§ **Exercise description**
Extract the part of the Anthony Blond biography starting at "- Education: Eton" and ending at "and author (1928–2008)", copied word for word.

- Born: Anthony Bernard Blond 20 March 1928 Sale, Cheshire, England
- Died: 27 February 2008 (aged 79)
- Education: Eton New College, Oxford
- Spouses: ; Charlotte Strachey ​ ​(m. 1955; div. 1960)​ ; Laura Hesketh ​(m. 1981)​
- Children: 1
- Father: Neville Blond
- Relatives: John Strachey (father-in-law)

= Anthony Blond =

British publisher and author (1928–2008)

Anthony Bernard Blond (20 March 1928 – 27 February 2008) was a British publisher and author, who was involved with several publishing companies over his career, including several he established himself, or in partnerships, from 1952.

==Biography==
Born in Sale, Cheshire, Blond was the elder son of Major Neville Blond CMG, OBE, who was a cousin of Harold Laski. His mother was from a Manchester Sephardic Jewish family. His parents divorced when Blond was a child and Blond was educated at Eton, where he was bullied. He briefly served national service in the Army, but growing pacifism soon led to him registering as a conscientious objector. Having gained a History exhibition (minor scholarship) to New College, Oxford, he lost it by indulging too much in the distractions of an undergraduate life: "the joys of drink, people, parties, fancy waistcoats, foreign travel and falling in love – mostly with young men."

§ **Recorded data**

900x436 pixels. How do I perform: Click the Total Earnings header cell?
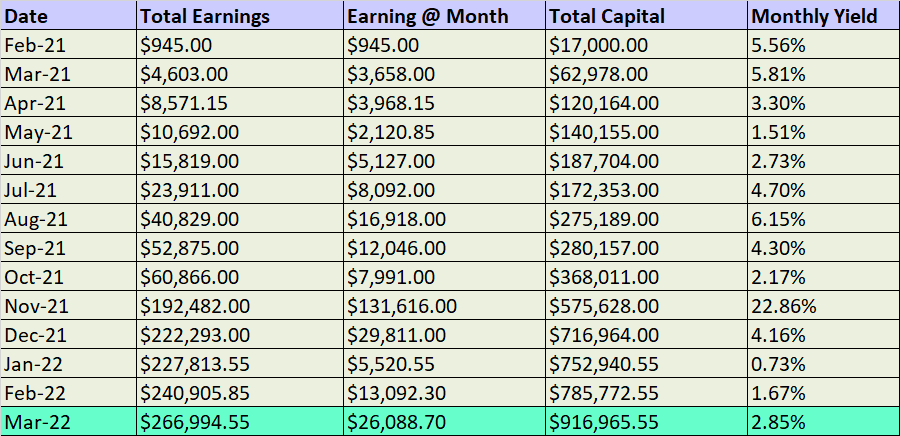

§ **The completed task**
- Education: Eton New College, Oxford
- Spouses: ; Charlotte Strachey ​ ​(m. 1955; div. 1960)​ ; Laura Hesketh ​(m. 1981)​
- Children: 1
- Father: Neville Blond
- Relatives: John Strachey (father-in-law)

= Anthony Blond =

British publisher and author (1928–2008)